What we can see on screen is the validation of this.
So we're making sure that the delta of the changes that I've introduced in that branch can validate successfully against their intended target. We want to know this validation is successful before we go ahead and attempt to merge.
We can also see here any specified Apex tests, end to end tests, and any reviewers and other checks that I might want to add as well, and any post deployment steps.
We can see the files with changes in SPR and the sum of all of the commits that I've made to this branch as well.

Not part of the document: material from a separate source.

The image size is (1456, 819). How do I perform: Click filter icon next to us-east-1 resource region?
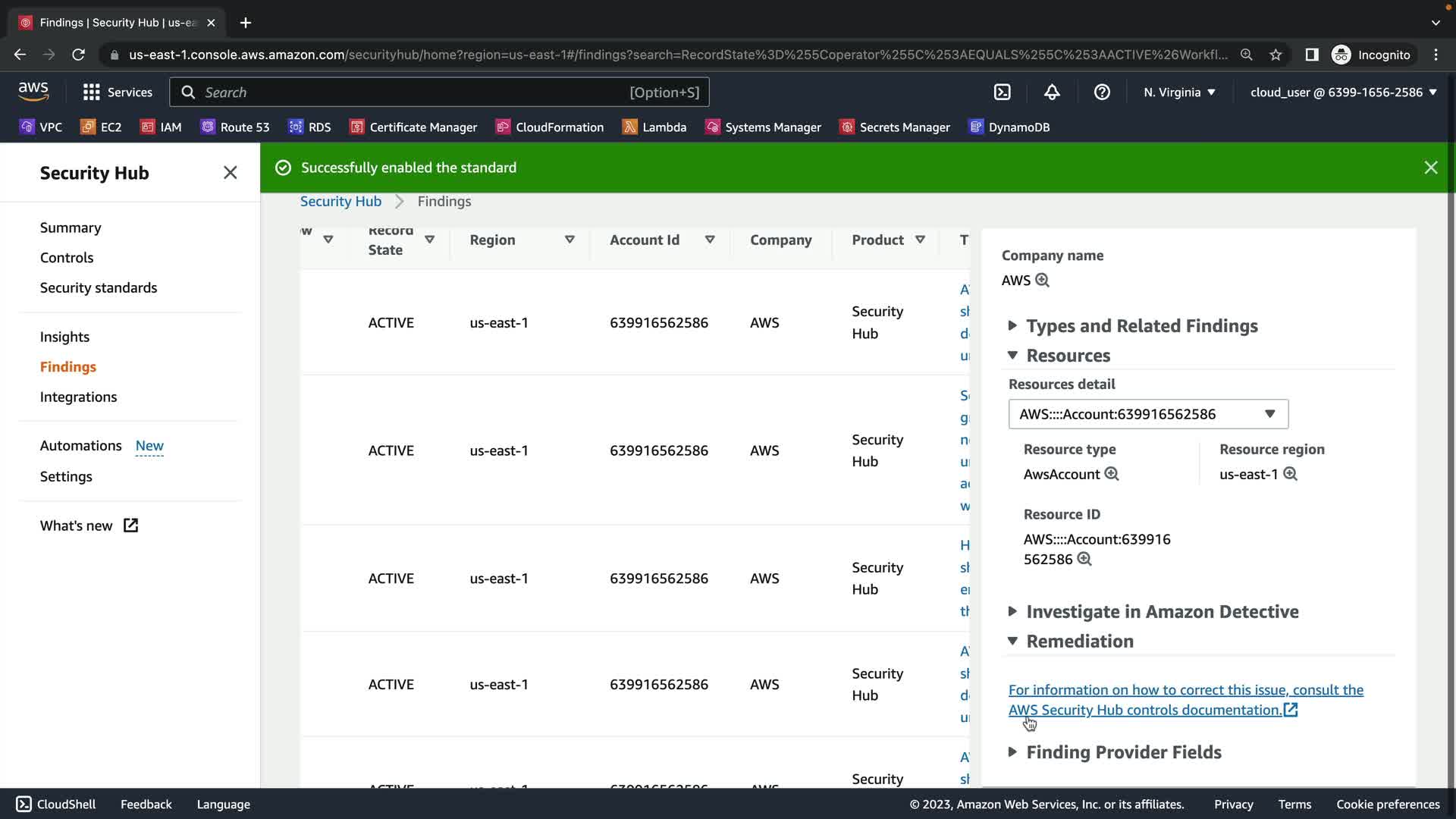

Now that the branch is validated, we can go ahead and merge it. And just to recap what we're looking at here, we have two changes that have come from the main pipeline back into my RCA testing sandbox. I should probably merge those first, actually. And I also have the change that I've just submitted coming into this RCA test sandbox. This is going to make sure that the test sandbox has information about what the production org looks like at the moment, which is these changes, as well as the new change that I'm submitting as well.
Going to go ahead and promote that.
Once we're ready for the whole project to come into my main pipeline, what I'll need to do is to click on it and create a pull request, and that will take the whole project and move it as one PR to QA and then eventually up to production.
Gearset support for moving RCA as metadata allows Gearset to treat complex relationships with lots of interesting, like, polymorphic relationships and requirements as easily and as efficiently as we would treat any metadata components, which also allows us to apply some really interesting logic to them. We can use sandbox updates to bring them back into sandboxes and make sure that they're all up to date. And we can also apply merge conflict logic as well to make sure that even if multiple people are submitting changes that no one's treading on each other's toes.
Please let us know any feedback you have, and we would love to hear your thoughts on RCA support from Gearset.